Subject: Re: [boost] another approach to memory management that solves thereferential cycles problem
From: Thomas Klimpel (Thomas.Klimpel_at_[hidden])
Date: 2009-02-25 17:18:09
> > I also have the impression that the provided "prototype"
> > implementation can sometimes detect a cycle and conclude from this
> > cycle that an object is collectable, even if the cycle still has a
> > path to a root reference. But again, I might be wrong, or it might
> > simply be a bug in the "prototype" implementation that can easily be
> > fixed.
> Can you be a little more specific? the provided example has many circles
> in it, yet all objects are collected.
> The function 'collectable()' stops and returns false only if there is a
> path to a root ptr. If there is a cycle, the function returns true, and
> therefore the algorithm continues until all paths are exhausted.
OK, now I see it. The object that returns true when a cycle is detected will still visit all its parents (and return false if it finds a path to a root cell), because it is already in the loop over its parents somewhere up in the call chain.
As I said "I might be wrong"...
> > I have a bit the impression that releasing the reference to an object
> > deep down in the object graph might take O(N) operations, at least
> > for the provided "prototype" implementation. I might be wrong, or it
> > might simply be a bug in the "prototype" implementation that can
> > easily be fixed.
> You are correct. That is the reason why a proposed solution is 'lazy'
> disposal: the object is placed in a container and checked later for
> disposal. When checked like this, an object can be marked as reachable
> or unreachable(i.e. the result of the scanning can be cached),
> minimizing even further the number of operations required.
I guess that some sort of laziness is required to arrive at an acceptable amortized worst case bound for the runtime of the pointer/reference operations.

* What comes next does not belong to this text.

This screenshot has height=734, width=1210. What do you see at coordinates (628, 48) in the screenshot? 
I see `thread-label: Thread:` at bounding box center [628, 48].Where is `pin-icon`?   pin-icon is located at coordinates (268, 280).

So the question for me would be: "Is it possible to achieve an acceptable amortized worst case bound for runtime complexity of the pointer/reference operations". I have no problem if this costs additional memory and involves modification of this memory even for "read only" operations.

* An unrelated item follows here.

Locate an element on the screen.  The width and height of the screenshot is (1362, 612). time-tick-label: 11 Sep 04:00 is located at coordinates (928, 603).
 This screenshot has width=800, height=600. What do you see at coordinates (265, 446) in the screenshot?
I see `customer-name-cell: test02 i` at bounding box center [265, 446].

The "checked later for disposal" that is proposed above doesn't look "automatic enough" to me, but I haven't yet tried to understand what exactly you are proposing as 'lazy' disposal.
> > Can you be more explicit about the "known" problems of your approach?
> Besides the obvious problem of scaling mentioned above,
I would interpret this statement in the way that you think that it will be difficult to solve the scaling problem.